All of lore.kernel.org
 help / color / mirror / Atom feed
From: sashiko-bot@kernel.org
To: "Justin Suess" <utilityemal77@gmail.com>
Cc: bpf@vger.kernel.org
Subject: Re: [PATCH bpf-next 3/4] bpf: Fix deadlock in kptr dtor in nmi
Date: Wed, 29 Apr 2026 02:29:55 +0000	[thread overview]
Message-ID: <20260429022955.D0D0AC2BCB7@smtp.kernel.org> (raw)
In-Reply-To: <20260428201422.1518903-4-utilityemal77@gmail.com>

Thank you for your contribution!
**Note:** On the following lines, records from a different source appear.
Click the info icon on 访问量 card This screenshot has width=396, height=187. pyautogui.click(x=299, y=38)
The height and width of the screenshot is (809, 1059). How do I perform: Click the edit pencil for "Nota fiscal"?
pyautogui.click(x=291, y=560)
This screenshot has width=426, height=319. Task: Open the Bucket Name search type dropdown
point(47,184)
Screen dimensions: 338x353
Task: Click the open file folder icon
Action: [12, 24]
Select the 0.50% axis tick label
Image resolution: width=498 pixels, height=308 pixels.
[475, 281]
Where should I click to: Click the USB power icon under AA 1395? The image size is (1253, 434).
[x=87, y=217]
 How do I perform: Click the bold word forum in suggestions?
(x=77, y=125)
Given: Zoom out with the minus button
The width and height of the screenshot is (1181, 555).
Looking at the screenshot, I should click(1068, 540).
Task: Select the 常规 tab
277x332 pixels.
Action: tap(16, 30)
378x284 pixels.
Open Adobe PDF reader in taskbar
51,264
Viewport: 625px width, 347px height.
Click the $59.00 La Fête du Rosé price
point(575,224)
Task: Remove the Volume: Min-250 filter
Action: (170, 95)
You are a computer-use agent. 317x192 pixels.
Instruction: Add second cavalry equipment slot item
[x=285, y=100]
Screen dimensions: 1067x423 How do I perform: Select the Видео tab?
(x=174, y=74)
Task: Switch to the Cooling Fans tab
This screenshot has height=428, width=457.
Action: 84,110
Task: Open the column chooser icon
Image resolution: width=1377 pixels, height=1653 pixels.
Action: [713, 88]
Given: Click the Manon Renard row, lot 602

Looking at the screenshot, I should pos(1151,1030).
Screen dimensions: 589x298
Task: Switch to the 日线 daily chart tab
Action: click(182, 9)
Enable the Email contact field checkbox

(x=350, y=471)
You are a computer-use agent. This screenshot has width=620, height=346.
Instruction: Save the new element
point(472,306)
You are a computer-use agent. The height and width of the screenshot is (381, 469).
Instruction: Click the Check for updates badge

Sashiko AI review found 10 potential issue(s) to consider:
- [Critical] Use-After-Free and lockless list corruption due to independent irq_work execution.
- [Critical] Kernel pointer leak and arbitrary code execution via mmapable array maps.
- [Critical] Heap out-of-bounds write for dynamically allocated BPF local objects.
- [Critical] Use-after-free during map teardown due to premature element destruction.
- [High] Heap out-of-bounds access in local storage maps due to alignment mismatch.
- [High] List corruption and double free in `btf_record_dup` error path.
- [High] Out-of-bounds write during map creation due to suppressed `btf_parse_fields` errors.
- [Medium] Preallocated map elements are permanently leaked during NMI updates.
- [Medium] Use of uninitialized synchronization primitives in dummy BTF record cleanup paths.
- [Low] The `free_list` member in `struct btf_field_kptr` is unused dead code.
--

commit 94e8c46e991deb52c20e3b7e90fd68827ad56fd4
Author: Justin Suess <utilityemal77@gmail.com>

bpf: Fix deadlock in kptr dtor in nmi

This commit defers freeing of referenced kptrs using an irq_work queue
to prevent deadlocks in BPF tracing programs running under NMI. It adds
auxiliary storage to map elements to queue kptrs for deletion outside
the NMI context.

Link: https://lore.kernel.org/bpf/20260421201035.1729473-1-utilityemal77@gmail.com/

> diff --git a/include/linux/bpf.h b/include/linux/bpf.h
> index 715b6df9c403..037bdadbed96 100644
> --- a/include/linux/bpf.h
> +++ b/include/linux/bpf.h
[ ... ]
> @@ -234,6 +236,10 @@ struct btf_field_kptr {
>  	 * program-allocated, dtor is NULL,  and __bpf_obj_drop_impl is used
>  	 */
>  	btf_dtor_kfunc_t dtor;
> +	struct irq_work irq_work;
> +	struct llist_head irq_work_items;
> +	struct llist_head free_list;

Is the free_list member used anywhere?

It appears to be initialized and cleared in the patch, but no elements are
ever added or removed from it, leaving it as dead code.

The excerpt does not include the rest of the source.